The most disastrous—and one of the funniest--was when I was wholesaling investments to NASD broker-dealer firms. There are two sales you have to make when you wholesale investments—the first is to the firm, but the real sale is to the financial advisors to get them to use the product with their clients.
I was in New York meeting with a pair of Senior VP’s for one of the major wirehouses and had taken them to lunch. After lunch we were to have a half day introductory session with their major producers. They had brought in several dozen big producers for the day and had set up closed circuit TV in many of the offices around the county. They’d invested a great deal of time and money for this kickoff presentation.
Unfortunately while at lunch the bank next door was robbed and the bank robbers had run through the restaurant we were dining in to escape. The police held all of us in the restaurant until we had been interviewed to make sure that we weren’t one of the bank robbers trying to blend into the crowd.
Needless to say, we didn’t make it back to the office for the presentation. When we did get back, almost three hours late, I found one of the mutual fund product specialists trying to do an introductory presentation on a product he knew very little about.
I took over for the last half hour but the damage was done. We never had an opportunity to reschedule the launch. It took months to finally get the product really up and running. We lost huge sales, as did the broker-dealer. An absolute mess, all due to being in the wrong place at the wrong time.
About your work as a sales expert:
10) What is the biggest mistake you see as a sales expert?
Ingrained, unimaginative, hard headed thinking. The world is changing. Prospects are changing the way they respond to our attempts to connect with them.

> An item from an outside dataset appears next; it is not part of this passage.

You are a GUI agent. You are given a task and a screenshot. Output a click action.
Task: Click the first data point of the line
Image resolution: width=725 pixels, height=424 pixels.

Yet so many salespeople and companies are resistant to the idea that there might be better ways to find and connect with quality prospects than the way they’ve been doing things.
Instead of looking to find better, more effective strategies, they resort to trying to do more of what isn’t working; thinking that if you do more of what isn’t working it will work. That’s, as we all know, one of the pop definitions of crazy—doing the same thing and expecting a different result.
11) What is the best sales advice you have ever received?
Sales are built on relationships founded on honesty and a sincere desire to find a quality solution to the prospect’s issues, not on price or trickery. That advice has served me well. Yes, I’ve lost some sales based on price or to a seller who was willing to say and/or do anything to get a sale. But I’ve sold far more and at good margin based on developing relationships whose foundation was honesty and mutual respect.
12) What advice would you give to someone just starting out in sales?
Be proud of your profession. So many sellers try to hide what they do. They create all kinds of titles for themselves to hide the fact they sell. Selling is the foundation of society. No one would have anything if it weren’t for us sellers. We are the ones who give the scientist working on a cure for cancer to have the time and resources to do his research; we are the ones that provide the dollars for teachers. If it weren’t for us there wouldn’t be a single home, car, medicine, loaf of bread, or anything else.
Don’t be ashamed of what you do. You truly are the engine of the world’s commerce.
13) What are you working on right now that makes you feel energized? What's your next big project?
I’m doing a great deal of work with companies, as well as individual sellers and business owners, helping them get their sales teams back on track using the strategies contained in Bust Your Slump.
But I’m also working on constructing a comprehensive format to help sellers develop their own public image and reputation through the use of traditional PR strategies, social media, and traditional media. Certainly there are a number of resources that discuss these resources, but there really isn’t anything that not only combines them all, but that really gives detailed actionable guidance on how to use the resources and how to move from a local to a regional then national format.
It’s a big project that meshes prospecting, personal marketing, PR, marketing, and technology into a single, highly focused message.